Should there be a federally regulated “do not track” list for the internet, similar to the existing “do not call” lists? There’s an angle to this issue that I think proponents are missing.

As at least one person has already pointed out, the internet doesn’t work like a telephone system. It makes sense to say “do not call me”, since the “me” is the phone number. But how do you identify the “me” who’s using the web? Schemes using IP addresses and browser cookies aren’t adequate, since they can often be shared by several people.

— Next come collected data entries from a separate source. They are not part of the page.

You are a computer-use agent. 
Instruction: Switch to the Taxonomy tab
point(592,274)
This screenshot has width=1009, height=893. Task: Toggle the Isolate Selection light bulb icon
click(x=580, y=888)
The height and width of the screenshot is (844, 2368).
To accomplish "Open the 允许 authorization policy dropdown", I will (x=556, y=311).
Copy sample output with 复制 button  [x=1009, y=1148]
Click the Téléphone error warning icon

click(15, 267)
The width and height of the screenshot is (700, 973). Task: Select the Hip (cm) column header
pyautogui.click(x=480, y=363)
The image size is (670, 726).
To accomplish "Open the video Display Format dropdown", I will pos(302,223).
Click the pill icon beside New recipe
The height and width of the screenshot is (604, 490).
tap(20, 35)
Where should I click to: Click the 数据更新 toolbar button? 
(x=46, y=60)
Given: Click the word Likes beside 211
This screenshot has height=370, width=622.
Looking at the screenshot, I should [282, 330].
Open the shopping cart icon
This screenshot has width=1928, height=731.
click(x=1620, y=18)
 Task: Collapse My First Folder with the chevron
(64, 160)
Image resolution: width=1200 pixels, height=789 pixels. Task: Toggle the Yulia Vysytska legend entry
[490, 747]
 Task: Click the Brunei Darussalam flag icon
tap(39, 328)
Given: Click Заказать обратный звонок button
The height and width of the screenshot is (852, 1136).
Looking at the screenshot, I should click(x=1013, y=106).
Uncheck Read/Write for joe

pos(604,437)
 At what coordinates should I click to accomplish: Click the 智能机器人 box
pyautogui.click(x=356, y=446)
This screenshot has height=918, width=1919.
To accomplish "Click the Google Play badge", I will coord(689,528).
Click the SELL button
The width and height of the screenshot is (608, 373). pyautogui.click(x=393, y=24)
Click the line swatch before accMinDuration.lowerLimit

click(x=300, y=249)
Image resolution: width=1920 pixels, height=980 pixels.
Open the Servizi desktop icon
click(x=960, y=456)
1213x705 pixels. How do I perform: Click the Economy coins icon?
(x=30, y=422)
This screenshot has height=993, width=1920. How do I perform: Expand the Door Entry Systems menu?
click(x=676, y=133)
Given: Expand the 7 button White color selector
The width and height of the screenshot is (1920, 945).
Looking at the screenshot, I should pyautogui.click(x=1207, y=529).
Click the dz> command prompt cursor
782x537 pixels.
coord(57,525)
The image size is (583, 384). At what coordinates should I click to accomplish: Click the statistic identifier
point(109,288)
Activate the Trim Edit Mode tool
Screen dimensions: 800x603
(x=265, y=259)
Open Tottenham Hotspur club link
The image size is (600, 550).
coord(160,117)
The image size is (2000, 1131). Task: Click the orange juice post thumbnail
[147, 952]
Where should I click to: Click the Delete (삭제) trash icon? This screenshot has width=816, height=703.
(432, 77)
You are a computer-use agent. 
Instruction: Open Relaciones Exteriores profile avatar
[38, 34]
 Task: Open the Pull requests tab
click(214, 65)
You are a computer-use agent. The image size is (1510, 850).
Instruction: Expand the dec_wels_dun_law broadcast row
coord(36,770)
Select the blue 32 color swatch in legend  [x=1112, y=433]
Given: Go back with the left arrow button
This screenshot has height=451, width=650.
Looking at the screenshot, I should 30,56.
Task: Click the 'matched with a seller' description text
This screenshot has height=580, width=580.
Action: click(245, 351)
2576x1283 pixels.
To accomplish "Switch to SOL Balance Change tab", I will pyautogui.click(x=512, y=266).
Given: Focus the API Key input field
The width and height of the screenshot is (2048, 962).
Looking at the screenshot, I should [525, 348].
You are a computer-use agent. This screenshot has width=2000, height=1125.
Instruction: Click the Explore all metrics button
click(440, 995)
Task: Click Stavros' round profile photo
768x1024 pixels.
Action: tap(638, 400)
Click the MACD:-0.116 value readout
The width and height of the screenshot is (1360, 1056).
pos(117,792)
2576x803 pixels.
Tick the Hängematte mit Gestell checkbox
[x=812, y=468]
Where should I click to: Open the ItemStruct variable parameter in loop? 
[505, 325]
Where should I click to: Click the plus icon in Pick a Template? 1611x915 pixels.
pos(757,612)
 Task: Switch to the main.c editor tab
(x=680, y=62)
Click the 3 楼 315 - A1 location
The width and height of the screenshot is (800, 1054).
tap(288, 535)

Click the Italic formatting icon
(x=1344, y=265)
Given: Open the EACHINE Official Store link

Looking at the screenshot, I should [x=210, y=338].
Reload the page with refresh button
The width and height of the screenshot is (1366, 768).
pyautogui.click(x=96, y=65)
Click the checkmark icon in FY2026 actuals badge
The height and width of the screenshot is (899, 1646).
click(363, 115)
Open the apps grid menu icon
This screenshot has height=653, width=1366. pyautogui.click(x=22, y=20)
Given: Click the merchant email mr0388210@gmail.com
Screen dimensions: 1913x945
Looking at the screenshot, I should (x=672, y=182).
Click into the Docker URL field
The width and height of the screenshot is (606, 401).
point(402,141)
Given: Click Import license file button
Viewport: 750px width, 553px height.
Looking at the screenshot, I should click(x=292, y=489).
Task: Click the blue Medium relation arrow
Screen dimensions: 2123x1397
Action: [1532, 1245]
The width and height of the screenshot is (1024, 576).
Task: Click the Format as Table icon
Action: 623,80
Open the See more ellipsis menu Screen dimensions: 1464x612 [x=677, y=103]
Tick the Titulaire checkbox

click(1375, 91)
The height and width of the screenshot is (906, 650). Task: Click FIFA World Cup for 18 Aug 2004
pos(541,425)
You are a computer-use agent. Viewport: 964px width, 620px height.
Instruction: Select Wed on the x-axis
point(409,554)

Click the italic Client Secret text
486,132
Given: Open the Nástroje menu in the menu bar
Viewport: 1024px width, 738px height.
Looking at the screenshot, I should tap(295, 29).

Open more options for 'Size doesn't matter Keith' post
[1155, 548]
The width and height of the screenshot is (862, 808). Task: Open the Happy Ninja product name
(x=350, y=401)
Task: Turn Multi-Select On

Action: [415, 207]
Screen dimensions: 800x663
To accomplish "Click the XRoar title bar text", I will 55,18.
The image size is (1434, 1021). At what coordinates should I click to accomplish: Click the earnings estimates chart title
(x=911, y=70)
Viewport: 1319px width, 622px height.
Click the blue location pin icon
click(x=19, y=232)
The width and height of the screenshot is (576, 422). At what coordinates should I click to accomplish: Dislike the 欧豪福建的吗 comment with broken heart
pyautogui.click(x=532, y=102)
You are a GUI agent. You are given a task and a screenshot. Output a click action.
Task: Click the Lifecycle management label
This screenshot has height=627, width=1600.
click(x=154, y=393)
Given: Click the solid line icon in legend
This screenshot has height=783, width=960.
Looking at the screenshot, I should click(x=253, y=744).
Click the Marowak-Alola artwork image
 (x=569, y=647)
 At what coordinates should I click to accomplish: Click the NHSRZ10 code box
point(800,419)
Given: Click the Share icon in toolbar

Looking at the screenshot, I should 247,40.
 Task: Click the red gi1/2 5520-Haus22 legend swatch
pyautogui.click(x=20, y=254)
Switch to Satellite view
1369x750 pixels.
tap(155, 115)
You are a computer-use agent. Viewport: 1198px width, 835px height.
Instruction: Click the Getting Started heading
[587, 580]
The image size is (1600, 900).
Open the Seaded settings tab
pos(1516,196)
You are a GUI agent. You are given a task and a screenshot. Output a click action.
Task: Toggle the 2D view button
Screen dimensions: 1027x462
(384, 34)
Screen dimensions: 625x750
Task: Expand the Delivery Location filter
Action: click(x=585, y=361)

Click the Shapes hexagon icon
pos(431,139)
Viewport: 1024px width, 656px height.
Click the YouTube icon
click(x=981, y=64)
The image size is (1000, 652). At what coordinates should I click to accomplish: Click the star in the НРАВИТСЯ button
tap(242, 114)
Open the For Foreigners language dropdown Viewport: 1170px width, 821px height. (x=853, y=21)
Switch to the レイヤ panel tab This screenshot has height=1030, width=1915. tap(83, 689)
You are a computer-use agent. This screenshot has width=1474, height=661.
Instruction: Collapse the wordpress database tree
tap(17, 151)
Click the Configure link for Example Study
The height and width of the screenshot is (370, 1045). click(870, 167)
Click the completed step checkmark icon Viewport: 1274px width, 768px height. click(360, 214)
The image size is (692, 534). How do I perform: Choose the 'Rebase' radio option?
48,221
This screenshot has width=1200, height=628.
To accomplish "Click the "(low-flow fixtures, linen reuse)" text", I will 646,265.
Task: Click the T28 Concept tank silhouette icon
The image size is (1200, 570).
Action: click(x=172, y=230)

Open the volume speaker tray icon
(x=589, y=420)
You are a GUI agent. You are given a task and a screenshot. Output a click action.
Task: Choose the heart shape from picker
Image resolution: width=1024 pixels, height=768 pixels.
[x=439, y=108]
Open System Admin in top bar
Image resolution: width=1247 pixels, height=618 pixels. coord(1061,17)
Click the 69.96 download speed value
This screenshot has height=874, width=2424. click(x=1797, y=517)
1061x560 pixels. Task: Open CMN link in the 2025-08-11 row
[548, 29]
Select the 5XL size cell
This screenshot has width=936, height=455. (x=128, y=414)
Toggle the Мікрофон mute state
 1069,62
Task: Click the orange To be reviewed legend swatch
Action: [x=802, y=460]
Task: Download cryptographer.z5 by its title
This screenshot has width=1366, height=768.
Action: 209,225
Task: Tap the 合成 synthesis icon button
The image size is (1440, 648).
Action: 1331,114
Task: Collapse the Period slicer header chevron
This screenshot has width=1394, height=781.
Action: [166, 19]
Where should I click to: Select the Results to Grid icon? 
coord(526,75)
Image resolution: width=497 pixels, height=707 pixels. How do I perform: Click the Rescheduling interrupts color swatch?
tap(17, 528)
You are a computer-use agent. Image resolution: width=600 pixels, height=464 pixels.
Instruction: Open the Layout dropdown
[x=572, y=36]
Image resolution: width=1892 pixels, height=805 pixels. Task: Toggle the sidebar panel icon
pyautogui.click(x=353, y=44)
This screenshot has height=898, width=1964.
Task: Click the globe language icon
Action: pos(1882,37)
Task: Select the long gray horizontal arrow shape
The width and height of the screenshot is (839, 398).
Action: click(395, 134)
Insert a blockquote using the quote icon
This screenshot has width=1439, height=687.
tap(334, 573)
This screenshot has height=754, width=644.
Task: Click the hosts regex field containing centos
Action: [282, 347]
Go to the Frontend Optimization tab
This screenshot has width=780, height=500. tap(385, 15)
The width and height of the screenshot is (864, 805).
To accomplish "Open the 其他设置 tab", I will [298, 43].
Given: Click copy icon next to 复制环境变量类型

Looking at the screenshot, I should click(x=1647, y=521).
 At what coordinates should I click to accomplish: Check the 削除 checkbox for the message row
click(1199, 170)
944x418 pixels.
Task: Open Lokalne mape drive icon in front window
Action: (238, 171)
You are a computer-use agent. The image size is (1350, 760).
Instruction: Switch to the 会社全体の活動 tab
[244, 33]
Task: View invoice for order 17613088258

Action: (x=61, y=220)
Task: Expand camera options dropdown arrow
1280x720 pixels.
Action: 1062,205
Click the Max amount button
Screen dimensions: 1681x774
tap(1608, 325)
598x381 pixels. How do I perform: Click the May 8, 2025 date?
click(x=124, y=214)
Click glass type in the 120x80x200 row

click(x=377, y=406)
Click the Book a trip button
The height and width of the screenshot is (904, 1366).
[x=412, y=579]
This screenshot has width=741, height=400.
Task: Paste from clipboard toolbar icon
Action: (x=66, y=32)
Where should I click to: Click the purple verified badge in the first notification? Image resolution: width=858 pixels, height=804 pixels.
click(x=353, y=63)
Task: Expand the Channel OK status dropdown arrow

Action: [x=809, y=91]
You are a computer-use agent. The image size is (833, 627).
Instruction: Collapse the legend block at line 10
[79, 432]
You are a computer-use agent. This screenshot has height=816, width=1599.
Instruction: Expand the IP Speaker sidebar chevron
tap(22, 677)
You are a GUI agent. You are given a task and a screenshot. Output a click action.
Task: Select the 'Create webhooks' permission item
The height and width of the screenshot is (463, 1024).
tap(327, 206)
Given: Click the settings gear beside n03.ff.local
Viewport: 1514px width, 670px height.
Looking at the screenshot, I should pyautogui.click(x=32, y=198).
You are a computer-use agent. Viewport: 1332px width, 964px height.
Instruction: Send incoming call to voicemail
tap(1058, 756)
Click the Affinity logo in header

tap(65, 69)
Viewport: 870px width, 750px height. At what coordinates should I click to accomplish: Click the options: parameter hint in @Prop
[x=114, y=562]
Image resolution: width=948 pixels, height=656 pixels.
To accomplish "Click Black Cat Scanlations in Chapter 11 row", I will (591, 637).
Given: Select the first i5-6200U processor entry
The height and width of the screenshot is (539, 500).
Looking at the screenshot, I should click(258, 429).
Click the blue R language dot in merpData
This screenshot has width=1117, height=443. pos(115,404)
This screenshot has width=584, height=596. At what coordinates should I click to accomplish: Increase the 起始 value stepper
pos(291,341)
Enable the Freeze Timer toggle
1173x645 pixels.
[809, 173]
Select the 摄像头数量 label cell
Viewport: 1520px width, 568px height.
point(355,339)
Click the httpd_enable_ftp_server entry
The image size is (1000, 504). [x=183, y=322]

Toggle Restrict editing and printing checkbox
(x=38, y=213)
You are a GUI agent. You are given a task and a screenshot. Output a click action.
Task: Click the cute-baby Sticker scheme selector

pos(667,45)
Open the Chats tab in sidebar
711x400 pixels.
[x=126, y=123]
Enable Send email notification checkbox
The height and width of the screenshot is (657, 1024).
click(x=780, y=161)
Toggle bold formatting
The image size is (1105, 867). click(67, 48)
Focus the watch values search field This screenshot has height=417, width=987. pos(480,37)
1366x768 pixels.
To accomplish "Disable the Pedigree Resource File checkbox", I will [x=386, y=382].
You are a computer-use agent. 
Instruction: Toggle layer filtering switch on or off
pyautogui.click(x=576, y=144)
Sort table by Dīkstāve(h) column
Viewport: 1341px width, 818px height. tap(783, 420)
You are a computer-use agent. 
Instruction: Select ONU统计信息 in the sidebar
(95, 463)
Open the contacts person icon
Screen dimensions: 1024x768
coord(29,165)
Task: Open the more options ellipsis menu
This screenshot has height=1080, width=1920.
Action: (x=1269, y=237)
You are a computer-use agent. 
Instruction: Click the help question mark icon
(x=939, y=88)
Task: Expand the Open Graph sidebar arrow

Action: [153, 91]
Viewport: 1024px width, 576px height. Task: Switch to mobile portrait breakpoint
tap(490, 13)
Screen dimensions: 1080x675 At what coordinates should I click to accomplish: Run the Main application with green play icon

Contextual advertising tries to make smart guesses about what might interest the user, but it’s only as good as its assumptions about whether it’s the same individual who generated the browsing patterns. The fact that advertisers are constantly extending their networks to probe more data and perpetually improving their algorithms speaks to how difficult this problem of identification is.

This is not simply a technical problem, but one that has broader social ramifications. The crux of it is this: in order to say “do not track me,” there needs to be a “me.” Supporters of this initiative are, in effect, implicitly also supporting the creation of a strong identification mechanism. Any federal regulation would need such an id in order to sign people up. Otherwise, how would you? Who’s the “me” that advertisers shouldn’t track?

A “do not track” list might successfully limit advertisers’ collection of web usage data, but it would certainly also improve government’s ability to do so. Would privacy really be improved then? The more practical solution is to encourage people to make use of ad-blockers and secure channels, and to educate them on how to be more savvy web users.